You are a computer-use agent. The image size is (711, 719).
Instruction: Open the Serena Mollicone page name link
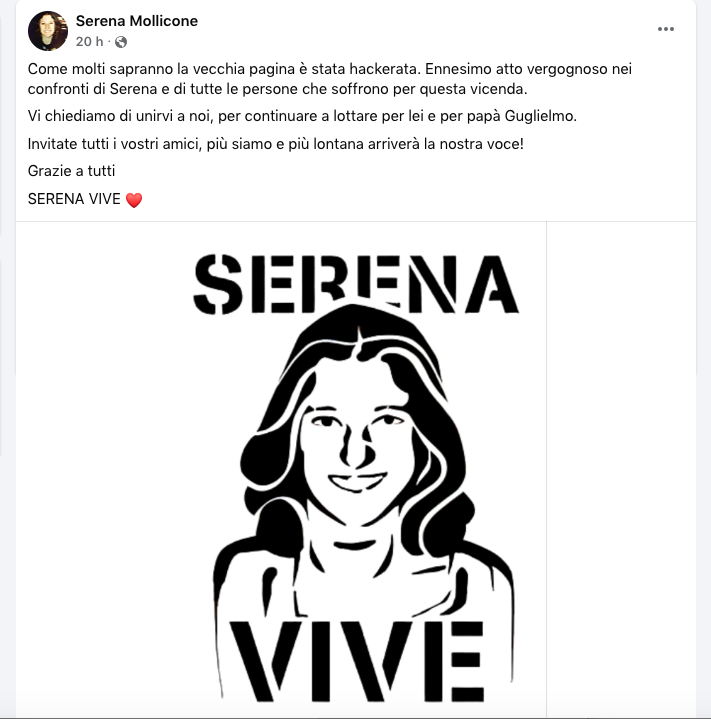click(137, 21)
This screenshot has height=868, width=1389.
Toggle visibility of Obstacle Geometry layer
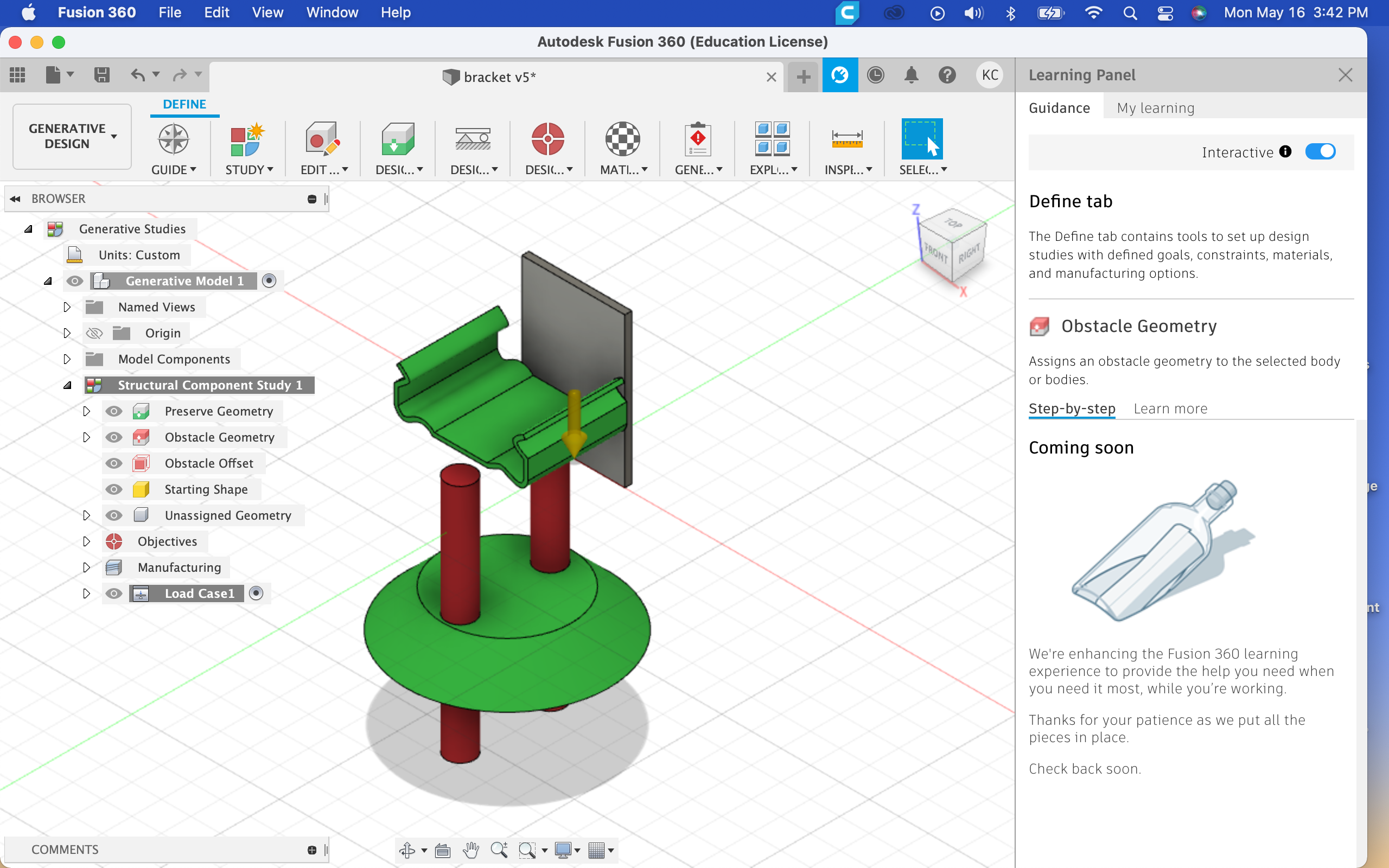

++++++++++

■ **What to do**: Everything in the records above must be restated verbatim, save for the pictures.

■ **Solution for this problem**:
You are a computer-use agent. The image size is (711, 719).
Instruction: Open the Serena Mollicone page name link
click(137, 21)
This screenshot has height=868, width=1389.
Toggle visibility of Obstacle Geometry layer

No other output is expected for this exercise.